Diyanetten Camilere Engelliler İçin Şarj Ünitesi
Diyanet İşleri Başkanlığı, akülü araçları ile camiye gidip gelirken şarj sıkıntısı yaşayan engelli vatandaşlar için camilere şarj ünitesi kuruyor. Dini bilgilere ulaşımın da sağlanacağı ünite, ilk olarak 8 pilot ilde uygulanacak.

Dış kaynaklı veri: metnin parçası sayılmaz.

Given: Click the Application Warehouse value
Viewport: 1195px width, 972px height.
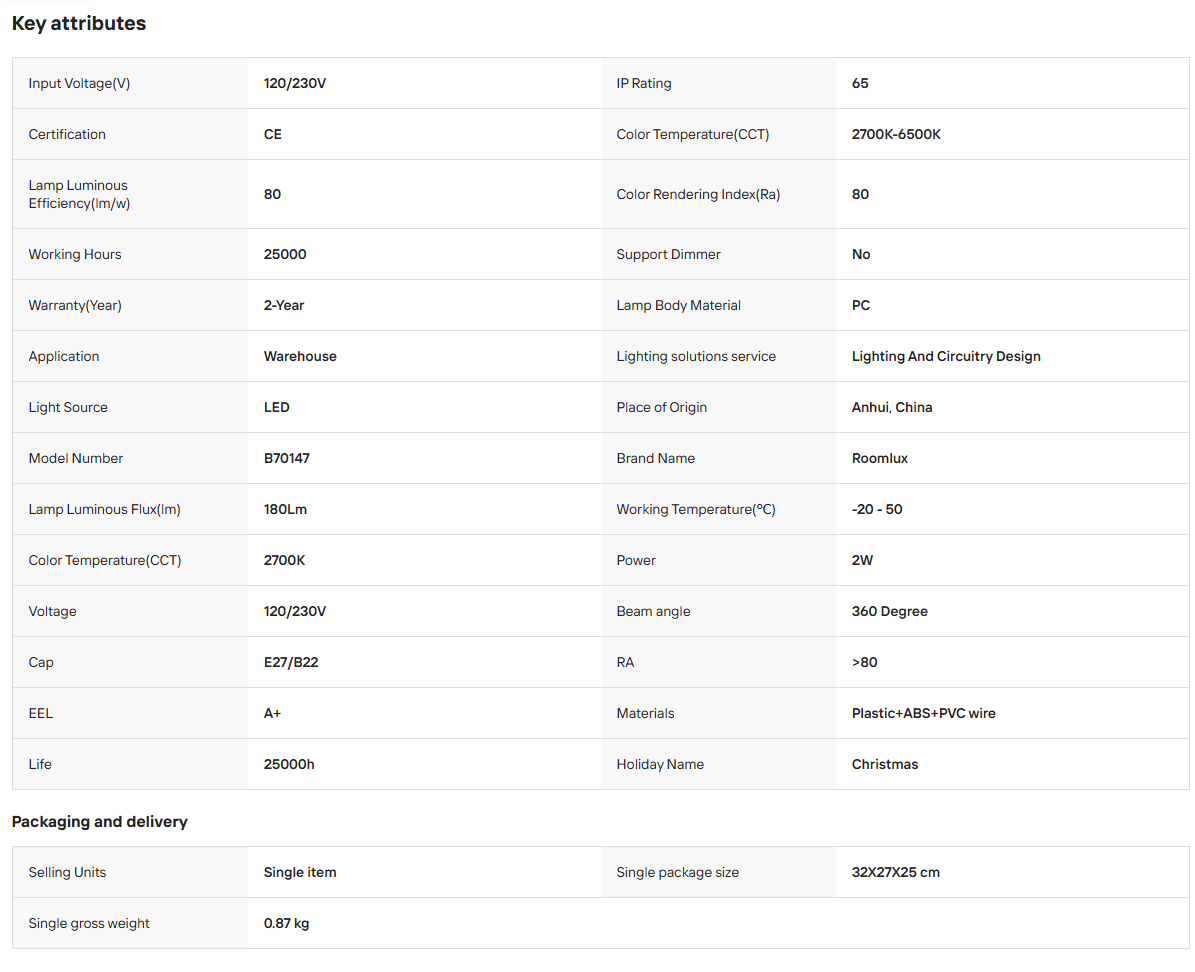Looking at the screenshot, I should pyautogui.click(x=300, y=357).
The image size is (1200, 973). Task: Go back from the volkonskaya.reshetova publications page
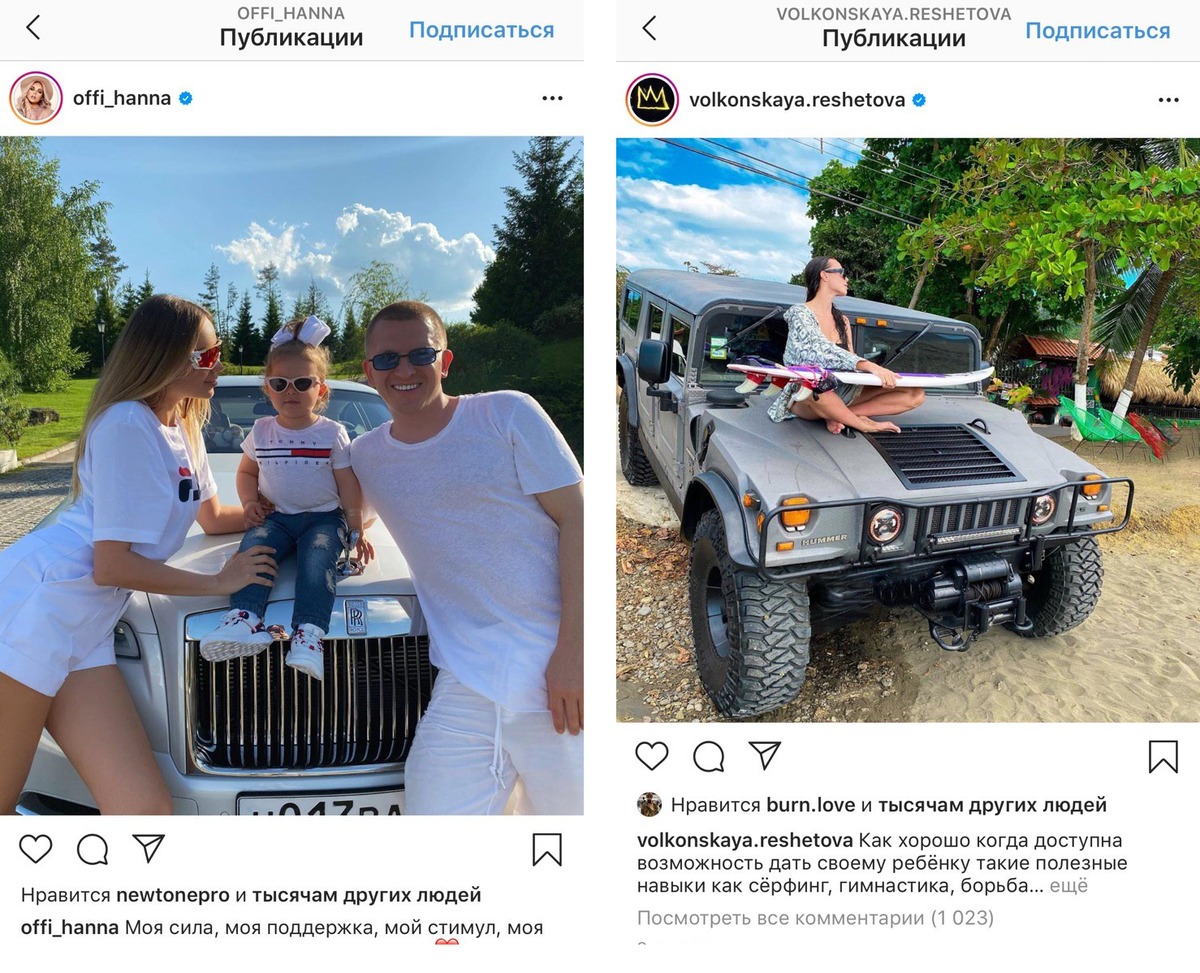pos(649,28)
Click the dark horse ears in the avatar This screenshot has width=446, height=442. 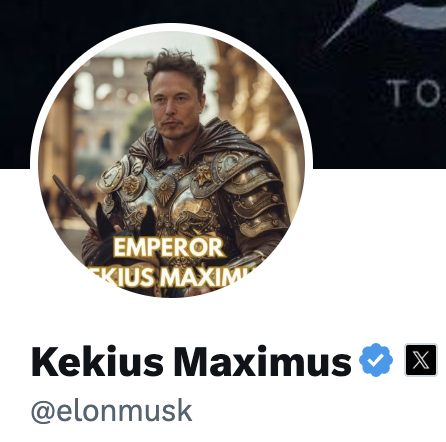[125, 220]
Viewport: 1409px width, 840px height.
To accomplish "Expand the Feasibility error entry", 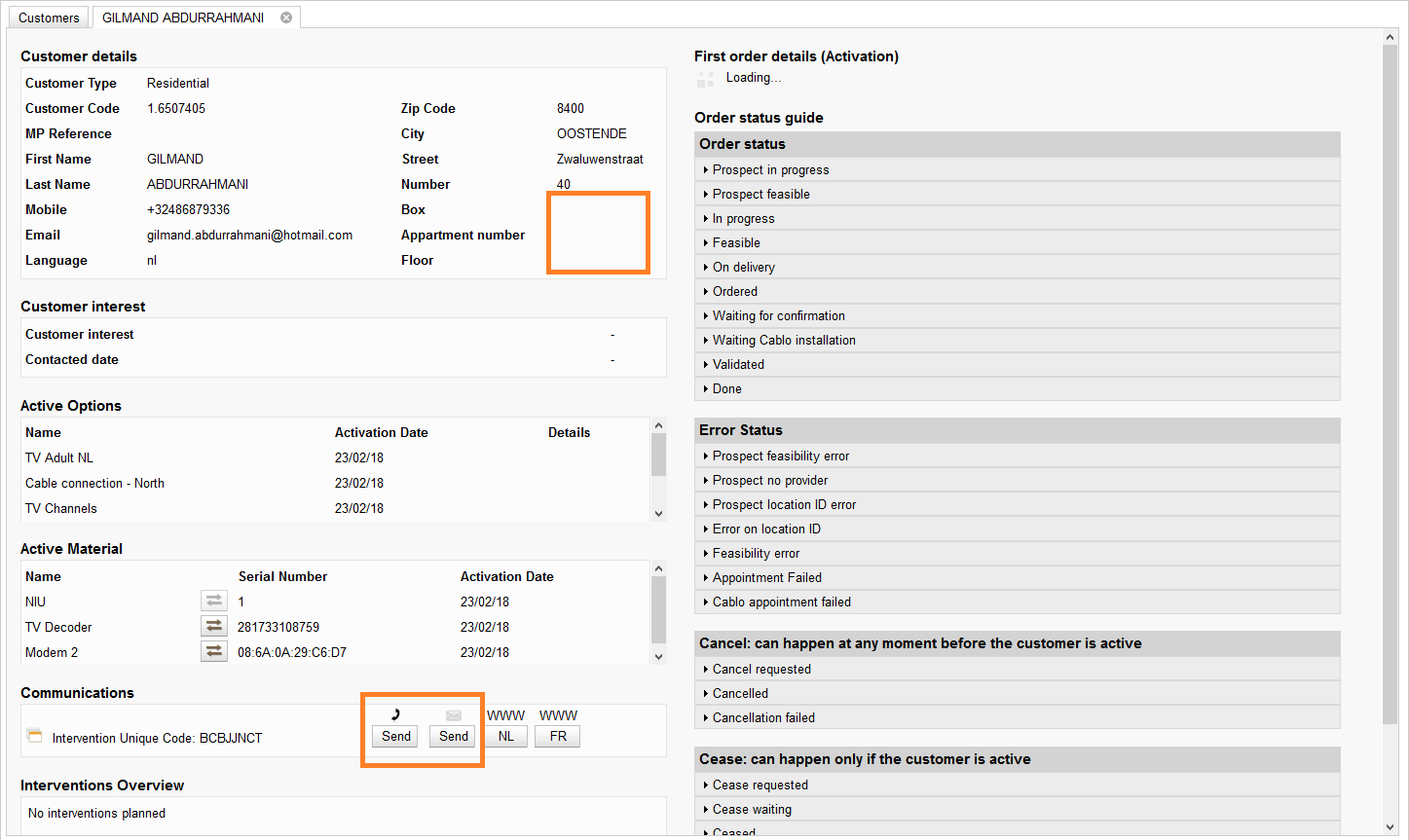I will [x=756, y=553].
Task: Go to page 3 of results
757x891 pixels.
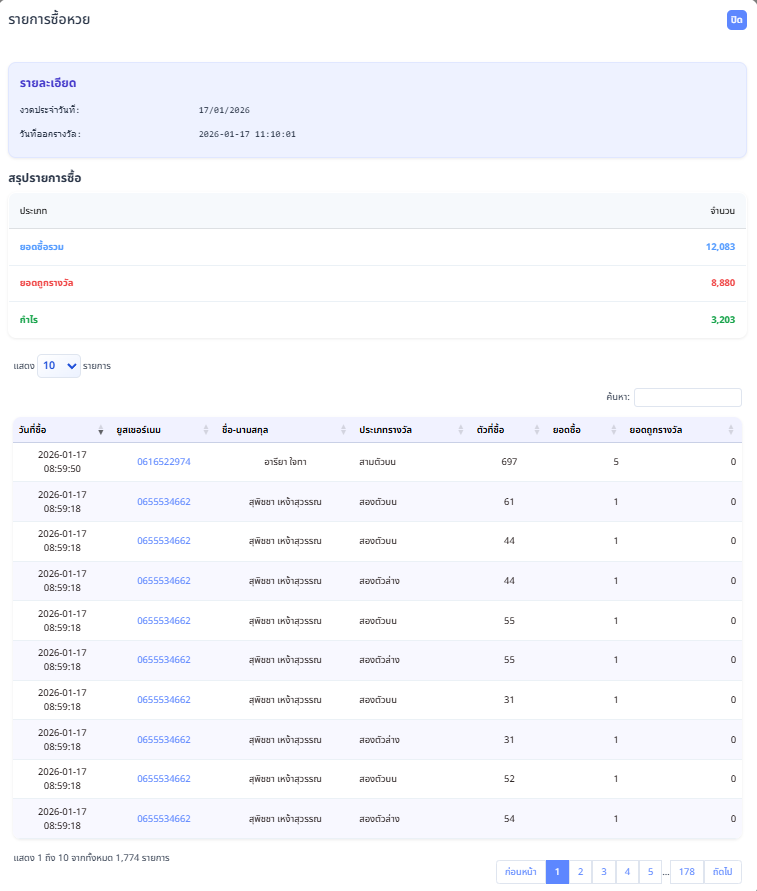Action: (x=604, y=872)
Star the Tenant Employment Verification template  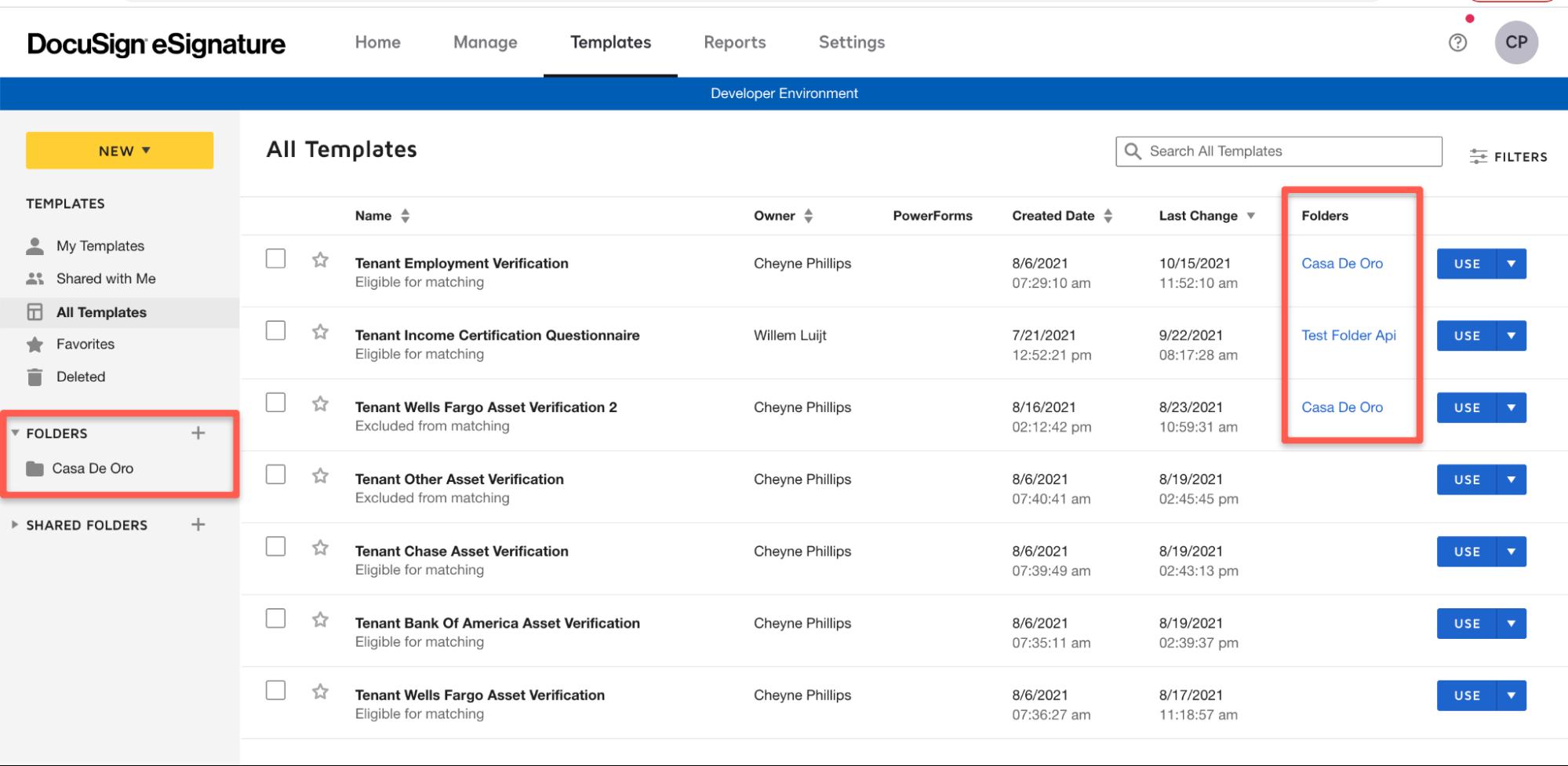click(320, 260)
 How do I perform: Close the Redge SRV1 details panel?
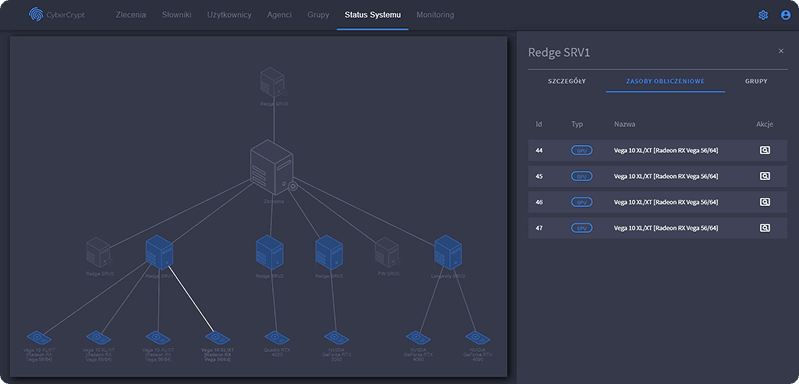pos(781,51)
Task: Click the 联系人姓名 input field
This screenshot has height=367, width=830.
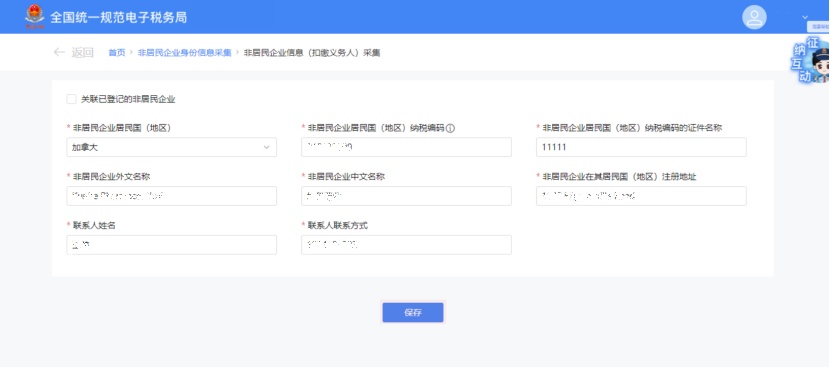Action: tap(172, 245)
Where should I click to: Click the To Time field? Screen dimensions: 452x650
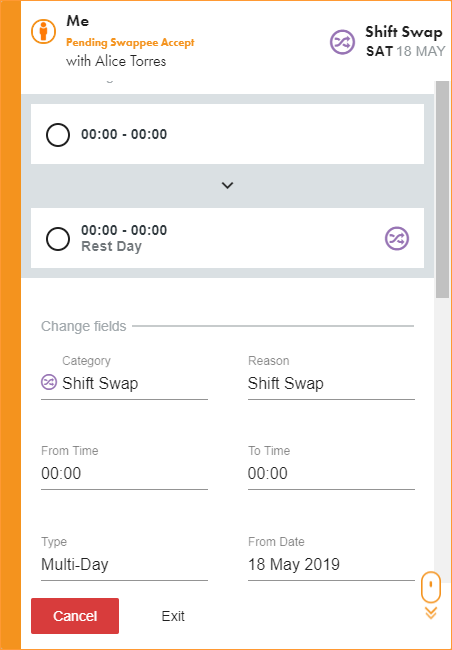[331, 473]
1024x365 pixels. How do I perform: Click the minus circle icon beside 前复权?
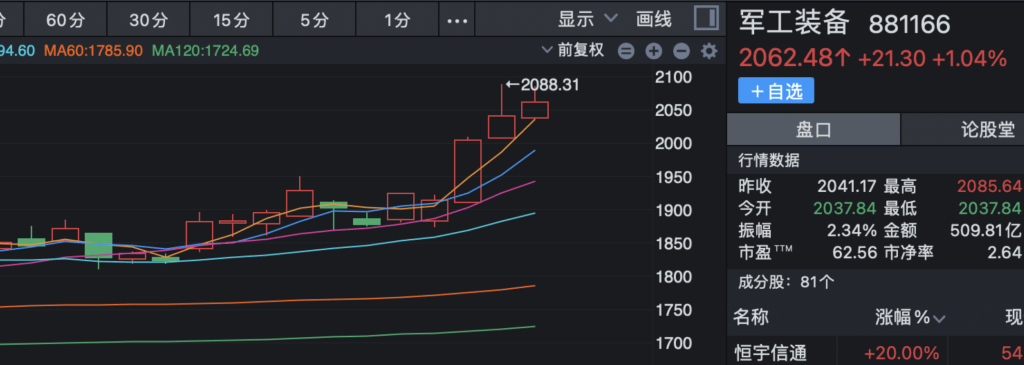[x=626, y=51]
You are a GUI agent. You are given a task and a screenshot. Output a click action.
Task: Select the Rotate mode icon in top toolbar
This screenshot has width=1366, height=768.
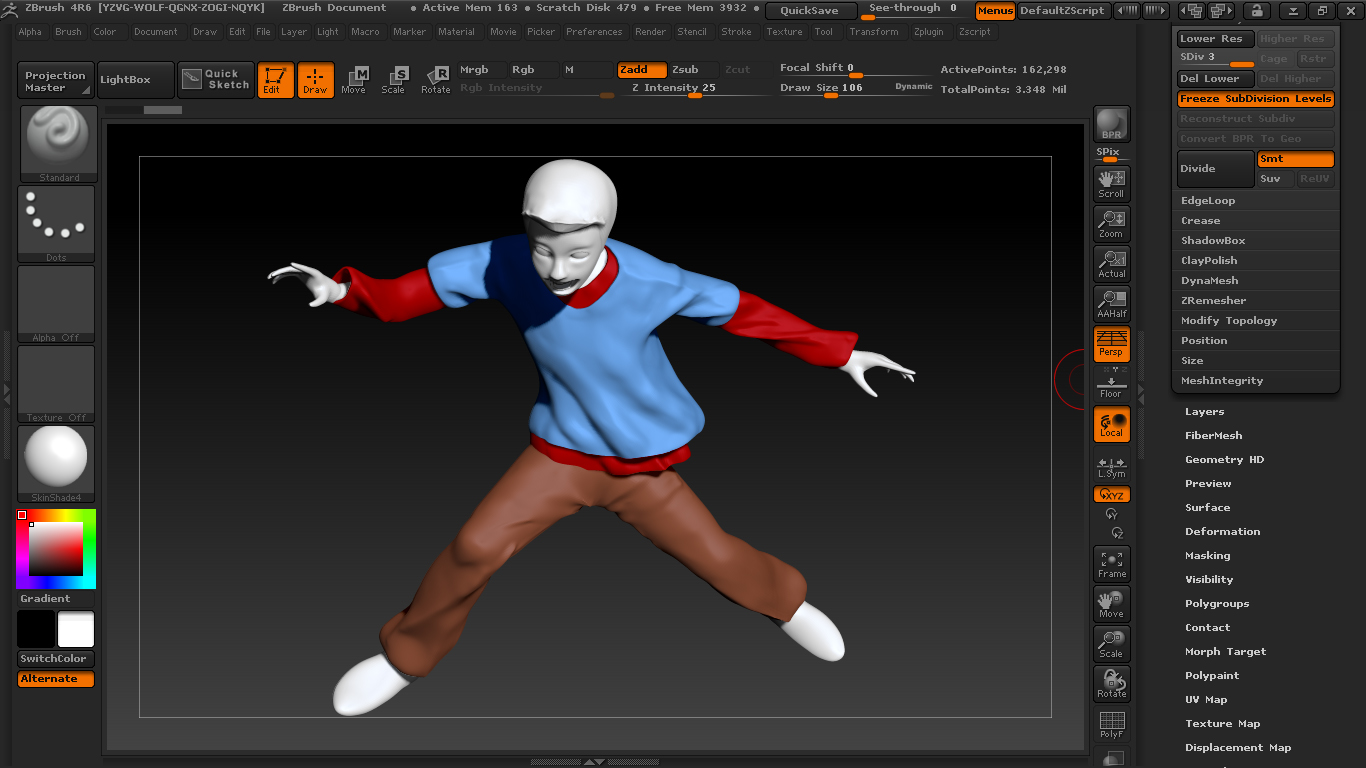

Engelli vatandaşların ibadetlerini rahat bir şekilde yapmaları, ulaşımlarındaki sıkıntıların giderilmesi ve kolaylık sağlanması için camilerde akülü araçlarını şarj edebileceği uygulama Mayıs ayında başlayacak. Uygulama ilk olarak pilot olarak seçilen 8 ilde gerçekleştirilecek. Engelli vatandaş aracını şarj ederken aynı zamanda Kur’an-ı Kerim, tefsir, hadis, fıkıh, ilmihal bilgilerine erişebilecek. Şarj ünitesi işitme ve görme engelliler için de oldukça zengin bir içeriğe sahip olacak. Bu sadece yetişkinler için yapılan bir çalışma olmayıp, engelli çocuklar için de masallar ve hikayeler uygun bir formda yer alacak.
“Bu uygulama sadece bir şarj ünitesinden ibaret değil”
Akülü araçlarda şarj sorunu yaşayan engelli vatandaşlar için camilerde uygulanacak olan akü şarj ünitesinin 30 dakikada araçları şarj edebileceğini söyleyen Diyanet İşleri Başkanlığı Sosyal ve Kültürel İçerikli Din Hizmetleri Daire Başkanı Abdurrahman Han, “Özellikle akülü araç kullanan kardeşlerimizin şarj sorunu oluyor. Camiye geliyor ama evine dönecekken şarj sorunu yaşıyor ve eve dönecek kadar aracında şarj kalmıyor. Biz sistemi geliştirerek yarım saatte şarj edebilen akülü araç şarj ünitesi ortaya koyduk. Bu uygulama sadece bir şarj ünitesinden ibaret değil, engelli vatandaşın yarım saatlik şarj süresinde dijital ortamdaki dini bilgilere erişebileceği şekilde tasarlandı. Araç şarj edilirken aynı zamanda vatandaşın ihtiyacı olan dini bilgiye oradan ulaşabileceği şekilde tasarlandı. Aynı zamanda Kur’an-ı Kerim, tefsir, hadis, fıkıh, ilmihal bilgilerine erişebilecek, Kur’an-ı Kerim dinleyebilecek. Sistem işitme ve görme engelliler için oldukça zengin bir içeriğe sahip. Bu sadece yetişkinler için yapılan bir çalışma değil, çocuklar için de masallar, hikayeler engellilere uygun bir formda yer alacak” diye konuştu.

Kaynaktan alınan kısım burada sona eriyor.